今日は今手掛けているプロジェクトの基礎図面を描いていました。
建築はナンダカンダといっても地盤や基礎や土台が大事。
とはいっても、実際には土の中に隠れてしまうモノだし、いたって地味な設計図面になります。
朝から続けて、お昼挟んで、夕方になる前に「エイヤっ」と《脱走》です!
今回の目的はリニューアルした根津美術館。
根津美術館は青山の一角にある私設美術館です。
東武鉄道の創始者・根津嘉一郎氏が文化事業の一環としてスタートした施設ですが、展示内容がわりと地味目(日本画とか仏像とか、ね)なんで、かな~り前に行ったキリだったんですね。
さて、それが最近新しい建物としてオープンしました。
設計は、今一番勢いのある建築家・隈研吾氏です。
少し前、建築雑誌で特集されてて、「あ、これい~な」と思ってたんですね。
感想から言うと・・・超オススメです!
今まで隈氏の設計はどこかとっつきにくかったんですけど、この建築はイイです。
まずは入館までの約50mあるアプローチ。
建物の軒を利用した側廊は照明器具も一切なし。
植栽の竹の葉からの陽射しがやわらかい。
内部は大胆な傾斜天井。
大断面の切妻屋根の勾配そのままに、《木目調》が鮮やか。
特にM2階は天井にそのまま手が届くほどの低さが楽しい。
日本庭園や茶室に通じる濡れ縁もひさしとなっている軒出が深く、雨落ちはいいなあ。
で、コレホントは特別な材料を使ってナイんですね。
床はビニル系、天井はクロス張り、壁は塗装、とごく当たり前の建材を使っています。
(モチロン、お金掛けただろ~なという部分も多いですけど)
それでも、使い方によっては、見せ方によっては、スゴイコトができるっていう好例。
あくまで和を基調とした空間は木をふんだんに使って・・・って、ほぼ木目調の合板とかクロスなんですネ。

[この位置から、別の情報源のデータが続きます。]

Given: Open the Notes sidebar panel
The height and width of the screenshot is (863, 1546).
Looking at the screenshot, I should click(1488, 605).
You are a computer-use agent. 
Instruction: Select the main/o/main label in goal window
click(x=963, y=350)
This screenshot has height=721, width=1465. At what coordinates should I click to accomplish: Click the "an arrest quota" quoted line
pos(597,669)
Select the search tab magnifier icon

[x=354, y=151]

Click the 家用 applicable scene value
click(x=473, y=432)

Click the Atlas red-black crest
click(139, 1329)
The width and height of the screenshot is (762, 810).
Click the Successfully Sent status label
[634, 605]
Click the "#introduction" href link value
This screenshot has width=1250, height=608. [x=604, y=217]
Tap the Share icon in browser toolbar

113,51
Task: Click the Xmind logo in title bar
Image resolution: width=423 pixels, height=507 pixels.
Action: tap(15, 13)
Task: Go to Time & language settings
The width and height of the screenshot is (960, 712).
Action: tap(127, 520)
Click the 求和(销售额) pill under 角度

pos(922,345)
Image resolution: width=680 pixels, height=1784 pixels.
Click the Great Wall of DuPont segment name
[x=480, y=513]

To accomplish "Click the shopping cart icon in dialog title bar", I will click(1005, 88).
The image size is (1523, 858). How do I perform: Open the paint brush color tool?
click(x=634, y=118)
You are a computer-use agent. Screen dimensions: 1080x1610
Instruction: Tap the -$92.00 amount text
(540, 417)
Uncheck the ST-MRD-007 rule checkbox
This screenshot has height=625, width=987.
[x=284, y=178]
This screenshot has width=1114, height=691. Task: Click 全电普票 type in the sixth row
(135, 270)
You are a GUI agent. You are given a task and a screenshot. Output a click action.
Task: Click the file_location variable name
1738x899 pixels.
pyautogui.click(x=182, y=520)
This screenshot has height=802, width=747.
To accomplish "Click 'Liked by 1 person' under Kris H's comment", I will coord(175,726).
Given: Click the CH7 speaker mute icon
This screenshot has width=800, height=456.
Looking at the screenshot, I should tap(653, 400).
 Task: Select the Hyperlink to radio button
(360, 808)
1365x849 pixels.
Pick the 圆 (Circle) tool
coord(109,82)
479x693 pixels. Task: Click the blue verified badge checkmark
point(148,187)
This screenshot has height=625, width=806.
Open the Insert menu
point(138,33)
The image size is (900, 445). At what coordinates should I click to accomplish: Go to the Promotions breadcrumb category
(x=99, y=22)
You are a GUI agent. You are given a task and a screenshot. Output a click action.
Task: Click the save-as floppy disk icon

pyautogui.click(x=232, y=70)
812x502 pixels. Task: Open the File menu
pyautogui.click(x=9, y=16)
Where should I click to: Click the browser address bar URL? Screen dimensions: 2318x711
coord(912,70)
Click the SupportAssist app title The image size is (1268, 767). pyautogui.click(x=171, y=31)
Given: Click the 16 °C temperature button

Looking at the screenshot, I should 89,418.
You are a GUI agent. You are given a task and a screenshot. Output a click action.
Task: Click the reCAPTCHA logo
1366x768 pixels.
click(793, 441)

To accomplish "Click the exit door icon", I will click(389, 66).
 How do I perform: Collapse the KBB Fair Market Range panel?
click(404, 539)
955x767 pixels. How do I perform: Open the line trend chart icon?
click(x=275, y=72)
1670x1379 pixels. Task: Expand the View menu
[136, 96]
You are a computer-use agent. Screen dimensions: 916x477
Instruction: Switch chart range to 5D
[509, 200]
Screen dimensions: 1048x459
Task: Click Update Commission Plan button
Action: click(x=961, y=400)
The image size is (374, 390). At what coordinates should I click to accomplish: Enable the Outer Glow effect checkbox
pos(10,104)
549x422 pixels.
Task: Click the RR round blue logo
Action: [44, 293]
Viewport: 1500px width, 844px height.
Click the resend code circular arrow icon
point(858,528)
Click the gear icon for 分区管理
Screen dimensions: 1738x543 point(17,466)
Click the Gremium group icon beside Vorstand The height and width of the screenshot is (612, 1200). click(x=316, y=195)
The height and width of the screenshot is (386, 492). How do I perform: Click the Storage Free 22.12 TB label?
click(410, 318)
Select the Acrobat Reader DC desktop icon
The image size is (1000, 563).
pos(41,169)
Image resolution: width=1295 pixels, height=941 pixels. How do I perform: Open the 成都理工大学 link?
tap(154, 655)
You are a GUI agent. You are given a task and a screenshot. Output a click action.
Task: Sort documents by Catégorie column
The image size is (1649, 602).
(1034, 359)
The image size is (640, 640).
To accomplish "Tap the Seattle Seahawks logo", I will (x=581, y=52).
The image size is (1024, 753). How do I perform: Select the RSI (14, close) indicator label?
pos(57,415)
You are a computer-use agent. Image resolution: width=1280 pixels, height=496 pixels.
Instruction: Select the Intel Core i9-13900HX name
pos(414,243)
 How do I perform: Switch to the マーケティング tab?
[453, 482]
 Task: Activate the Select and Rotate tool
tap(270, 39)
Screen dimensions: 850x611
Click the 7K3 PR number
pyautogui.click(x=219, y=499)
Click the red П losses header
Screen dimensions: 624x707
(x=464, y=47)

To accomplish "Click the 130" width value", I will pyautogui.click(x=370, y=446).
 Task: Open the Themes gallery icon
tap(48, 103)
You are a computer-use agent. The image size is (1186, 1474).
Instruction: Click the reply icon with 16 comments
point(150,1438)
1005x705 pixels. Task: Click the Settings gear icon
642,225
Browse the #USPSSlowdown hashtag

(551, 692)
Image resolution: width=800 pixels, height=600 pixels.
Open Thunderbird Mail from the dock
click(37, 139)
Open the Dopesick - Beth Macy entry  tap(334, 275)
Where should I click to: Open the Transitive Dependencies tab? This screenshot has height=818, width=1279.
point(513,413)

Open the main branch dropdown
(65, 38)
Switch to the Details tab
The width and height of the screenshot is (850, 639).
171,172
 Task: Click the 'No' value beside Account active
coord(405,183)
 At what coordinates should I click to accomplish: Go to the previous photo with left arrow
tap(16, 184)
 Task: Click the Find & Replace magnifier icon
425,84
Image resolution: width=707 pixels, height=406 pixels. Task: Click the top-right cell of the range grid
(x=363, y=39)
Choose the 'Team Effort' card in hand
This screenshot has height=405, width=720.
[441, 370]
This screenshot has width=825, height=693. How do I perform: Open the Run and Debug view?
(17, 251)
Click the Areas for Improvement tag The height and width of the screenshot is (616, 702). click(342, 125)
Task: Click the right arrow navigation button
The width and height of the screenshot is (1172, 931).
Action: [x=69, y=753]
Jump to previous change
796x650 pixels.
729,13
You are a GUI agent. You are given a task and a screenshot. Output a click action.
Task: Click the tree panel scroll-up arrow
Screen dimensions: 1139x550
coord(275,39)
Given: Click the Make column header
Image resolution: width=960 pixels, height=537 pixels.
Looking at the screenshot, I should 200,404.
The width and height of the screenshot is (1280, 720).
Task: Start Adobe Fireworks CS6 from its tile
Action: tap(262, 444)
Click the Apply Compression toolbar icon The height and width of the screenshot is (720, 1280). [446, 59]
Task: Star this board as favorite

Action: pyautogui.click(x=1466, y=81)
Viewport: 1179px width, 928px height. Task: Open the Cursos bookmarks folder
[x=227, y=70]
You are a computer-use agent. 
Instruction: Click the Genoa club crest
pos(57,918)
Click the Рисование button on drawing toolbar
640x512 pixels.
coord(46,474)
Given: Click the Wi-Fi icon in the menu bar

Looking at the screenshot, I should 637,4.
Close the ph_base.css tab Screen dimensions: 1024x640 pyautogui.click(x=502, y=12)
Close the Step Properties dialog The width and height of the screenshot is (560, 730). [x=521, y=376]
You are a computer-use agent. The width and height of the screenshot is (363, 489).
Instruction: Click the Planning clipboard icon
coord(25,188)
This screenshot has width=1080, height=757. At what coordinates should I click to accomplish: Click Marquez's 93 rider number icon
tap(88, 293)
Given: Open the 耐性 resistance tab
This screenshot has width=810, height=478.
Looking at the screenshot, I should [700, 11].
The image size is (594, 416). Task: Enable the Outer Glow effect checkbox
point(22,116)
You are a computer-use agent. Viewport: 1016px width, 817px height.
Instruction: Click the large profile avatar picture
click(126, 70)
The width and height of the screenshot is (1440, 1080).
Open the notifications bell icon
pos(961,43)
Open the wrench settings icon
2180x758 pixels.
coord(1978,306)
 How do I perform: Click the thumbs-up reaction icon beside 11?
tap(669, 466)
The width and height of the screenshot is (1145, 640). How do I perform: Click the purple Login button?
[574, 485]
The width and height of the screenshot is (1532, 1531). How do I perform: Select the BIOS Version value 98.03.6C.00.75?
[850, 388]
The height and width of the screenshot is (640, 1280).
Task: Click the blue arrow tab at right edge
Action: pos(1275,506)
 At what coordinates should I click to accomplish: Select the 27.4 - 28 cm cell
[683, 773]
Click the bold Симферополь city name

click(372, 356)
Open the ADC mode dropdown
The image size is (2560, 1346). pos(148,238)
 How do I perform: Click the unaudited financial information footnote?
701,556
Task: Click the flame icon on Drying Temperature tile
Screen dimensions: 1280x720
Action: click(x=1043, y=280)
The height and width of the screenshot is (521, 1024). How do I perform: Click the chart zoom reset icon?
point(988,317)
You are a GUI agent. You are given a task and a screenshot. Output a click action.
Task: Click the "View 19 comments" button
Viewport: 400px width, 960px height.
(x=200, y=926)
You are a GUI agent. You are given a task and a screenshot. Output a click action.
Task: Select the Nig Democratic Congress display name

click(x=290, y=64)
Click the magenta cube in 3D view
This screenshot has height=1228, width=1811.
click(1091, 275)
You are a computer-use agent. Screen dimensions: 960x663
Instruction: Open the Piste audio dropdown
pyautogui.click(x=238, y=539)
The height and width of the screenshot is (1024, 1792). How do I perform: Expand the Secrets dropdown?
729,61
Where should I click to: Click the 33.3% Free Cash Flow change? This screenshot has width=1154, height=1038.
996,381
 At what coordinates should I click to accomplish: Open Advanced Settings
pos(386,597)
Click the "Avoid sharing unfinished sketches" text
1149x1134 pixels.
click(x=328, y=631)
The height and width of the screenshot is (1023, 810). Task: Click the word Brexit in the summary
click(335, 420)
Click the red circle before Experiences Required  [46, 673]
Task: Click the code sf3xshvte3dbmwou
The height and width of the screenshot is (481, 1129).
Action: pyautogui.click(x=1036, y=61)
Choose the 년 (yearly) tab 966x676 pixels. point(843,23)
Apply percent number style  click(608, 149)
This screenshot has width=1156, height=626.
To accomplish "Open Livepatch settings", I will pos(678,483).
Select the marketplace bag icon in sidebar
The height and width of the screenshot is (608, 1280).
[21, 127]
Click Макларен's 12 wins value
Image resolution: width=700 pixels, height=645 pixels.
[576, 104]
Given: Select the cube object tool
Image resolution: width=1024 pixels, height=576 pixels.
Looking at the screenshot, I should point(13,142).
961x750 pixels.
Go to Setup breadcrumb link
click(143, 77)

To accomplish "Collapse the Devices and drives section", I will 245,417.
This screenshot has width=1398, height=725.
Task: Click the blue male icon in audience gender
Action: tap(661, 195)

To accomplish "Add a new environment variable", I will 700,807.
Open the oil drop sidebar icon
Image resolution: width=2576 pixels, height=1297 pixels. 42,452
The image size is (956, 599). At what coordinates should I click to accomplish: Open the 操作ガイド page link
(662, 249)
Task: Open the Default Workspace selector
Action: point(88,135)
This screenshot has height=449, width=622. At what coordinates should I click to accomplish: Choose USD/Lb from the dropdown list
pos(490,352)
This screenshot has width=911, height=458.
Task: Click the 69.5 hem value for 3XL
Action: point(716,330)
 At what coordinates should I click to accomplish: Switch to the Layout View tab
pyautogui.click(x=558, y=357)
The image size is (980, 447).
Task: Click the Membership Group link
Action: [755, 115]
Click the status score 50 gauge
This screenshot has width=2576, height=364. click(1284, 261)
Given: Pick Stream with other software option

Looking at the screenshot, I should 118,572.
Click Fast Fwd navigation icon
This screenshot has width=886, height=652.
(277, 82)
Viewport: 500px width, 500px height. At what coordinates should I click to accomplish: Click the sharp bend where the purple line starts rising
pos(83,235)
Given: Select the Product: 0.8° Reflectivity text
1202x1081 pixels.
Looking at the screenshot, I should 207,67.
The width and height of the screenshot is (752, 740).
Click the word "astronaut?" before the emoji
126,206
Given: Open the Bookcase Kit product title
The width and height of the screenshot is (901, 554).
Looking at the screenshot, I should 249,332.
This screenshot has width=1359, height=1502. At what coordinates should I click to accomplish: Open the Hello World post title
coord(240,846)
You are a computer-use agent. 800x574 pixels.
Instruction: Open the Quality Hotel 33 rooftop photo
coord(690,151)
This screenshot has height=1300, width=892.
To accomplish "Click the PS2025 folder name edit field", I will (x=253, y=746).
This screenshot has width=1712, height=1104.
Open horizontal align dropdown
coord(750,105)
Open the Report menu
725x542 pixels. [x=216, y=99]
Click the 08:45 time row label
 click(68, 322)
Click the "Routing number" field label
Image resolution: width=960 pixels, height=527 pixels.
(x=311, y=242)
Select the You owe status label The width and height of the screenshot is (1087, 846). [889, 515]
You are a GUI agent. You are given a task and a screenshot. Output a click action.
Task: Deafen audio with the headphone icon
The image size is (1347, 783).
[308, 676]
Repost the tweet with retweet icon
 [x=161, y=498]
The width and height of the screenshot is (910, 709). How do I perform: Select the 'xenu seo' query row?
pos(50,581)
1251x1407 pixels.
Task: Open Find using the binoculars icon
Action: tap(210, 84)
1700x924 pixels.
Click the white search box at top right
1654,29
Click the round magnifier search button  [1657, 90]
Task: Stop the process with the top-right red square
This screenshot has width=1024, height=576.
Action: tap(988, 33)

他にも黒曜や御影を思わせるビニル系素材だったり、軒天はケイカル板だったりと、それだけみればけっして特別な材料ではない。
あと、やはり注目は屋根の軒部分でしょう。
鼻先をシャープに、破風を設けないディテールはやっぱりすごい。
屋根のデザインは軒を低くして、初めて美しくなる。
そうすると軒先の処理が大変です。
特に軒樋は屋根のデザインを壊す大きな要因。
でも、樋がなきゃ雨水を処理できないし。
それを雨落ちで解決し、軒をさらに鉄板でアシストしてて美しい。
吉田五十八氏ほどではいけれど、かなり和の《壺》を押さえてます。
和風建築は《濡れて》こそ、その存在感に圧倒される。
久しぶりにそんな名作に触れた気がします。
この次は、ゼヒ雨の日に行ってみたい。
あなたなら、誰と歩きたいですか??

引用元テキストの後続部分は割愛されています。